Its words were poison. Each one was a carefully aimed dart hitting a place deep inside her she refused to admit existed.
The place that knew her obsession was a sickness. The place that knew Dante's affection was a leash, not a hug.
"He and I are the same!" she roared, pouring all her rage into a powerful overhead strike.
SCREEECH!
Their staves met again, the sound screaming through the room. This time, a crack appeared in her copy's crystal weapon. It had felt that.
Her rage, her true, pure madness, was a power it couldn't perfectly copy.

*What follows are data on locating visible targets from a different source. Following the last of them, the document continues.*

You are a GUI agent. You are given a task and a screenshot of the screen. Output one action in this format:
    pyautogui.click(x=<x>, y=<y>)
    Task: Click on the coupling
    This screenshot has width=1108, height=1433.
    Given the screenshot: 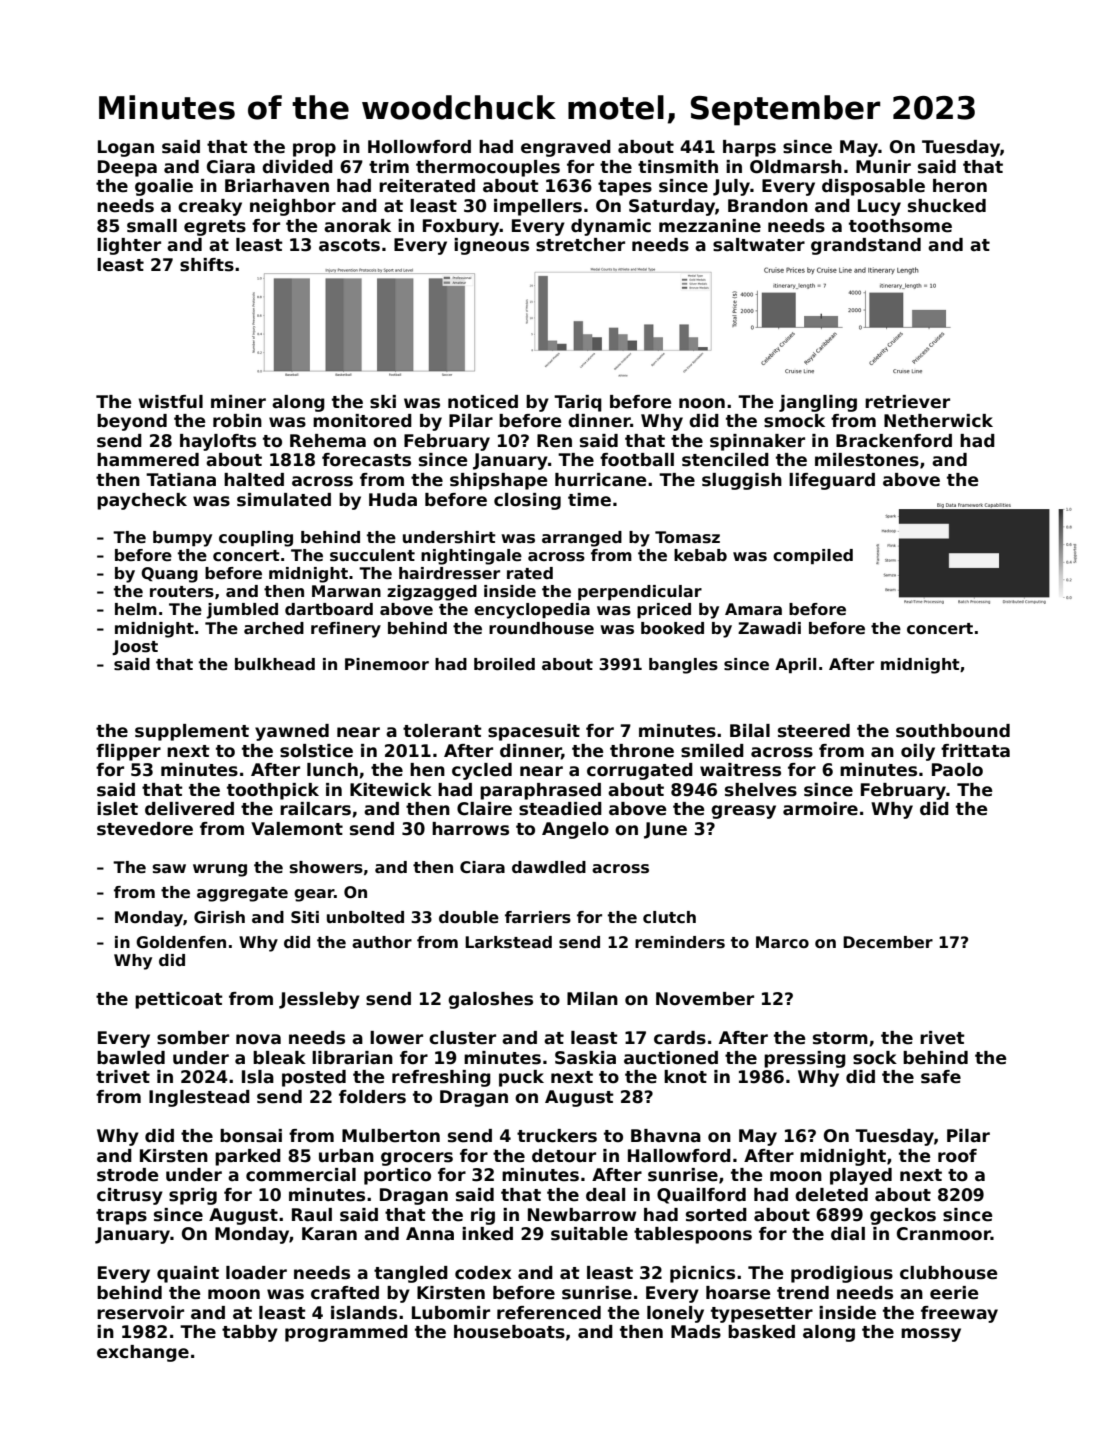 What is the action you would take?
    pyautogui.click(x=256, y=539)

It saw the crack, and its smile widened. "The same? Oh, sweetie, no," it whispered, its voice dropping to a poisonous purr. "He is a king building an empire. You? You're just a broken girl who likes to burn things."

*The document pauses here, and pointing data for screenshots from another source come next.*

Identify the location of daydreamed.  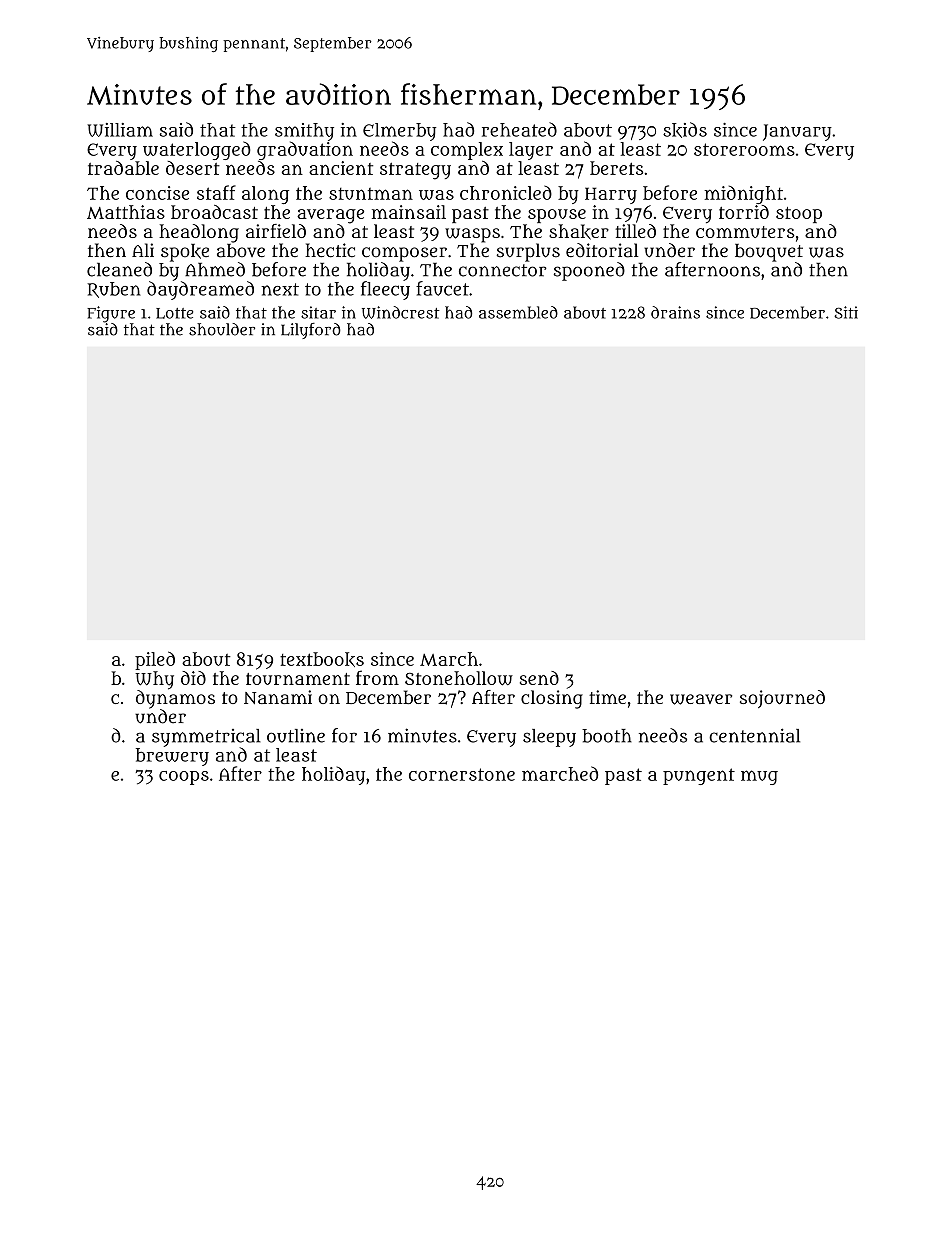
(200, 290).
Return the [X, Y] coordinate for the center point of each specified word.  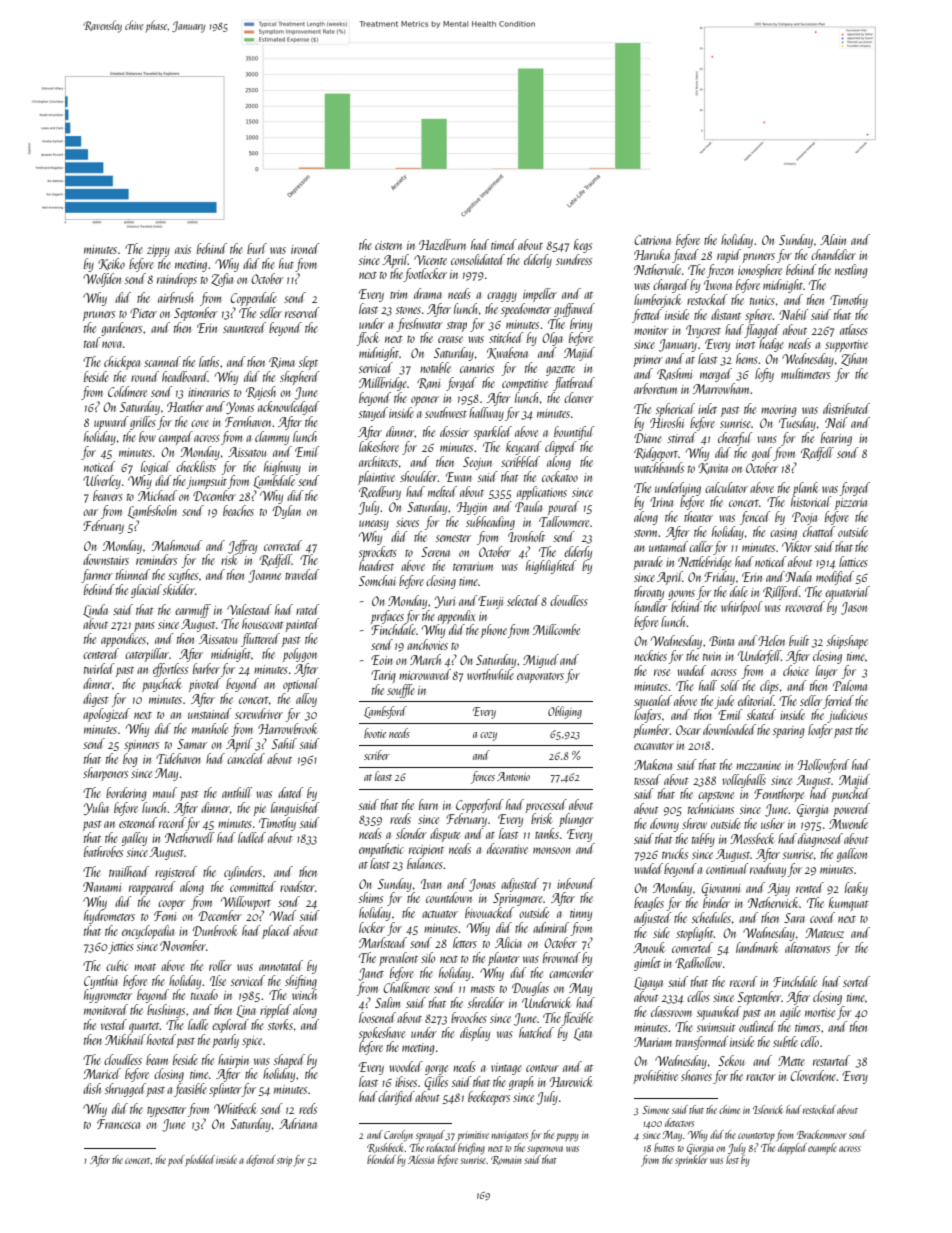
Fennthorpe [779, 795]
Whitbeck [235, 1108]
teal [92, 342]
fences [483, 777]
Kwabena [507, 353]
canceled [246, 758]
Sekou [731, 1060]
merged [716, 375]
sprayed [430, 1136]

"You don't want to rule with him. You just want to be the only thing left in the ashes. You think that's love? He knows it's not."
"He knows you would burn him, too, if it meant you could have him all to yourself."
Her breath hitched. Her grip on her staff weakened for just a fraction of a second.
And in that instant, the crystal Lana moved. Its own staff, though cracked, was a blur. It wasn't aimed at her head or her chest. It was aimed at her knee.
CRUNCH.
It struck with a sickening, crystal-on-bone sound.
A bolt of pure, white-hot pain shot up her leg. She screamed, a real scream this time, a sound of pain and shock.
Her leg buckled, and she collapsed to the crystal floor. Her staff clattered from her numb fingers.
She looked up, panting, her vision swimming with tears of pain. Her copy stood over her, its face showing no emotion, its cracked crystal staff held ready.
"See?" it said, its voice a final, crushing whisper. "In the end, even you can break yourself."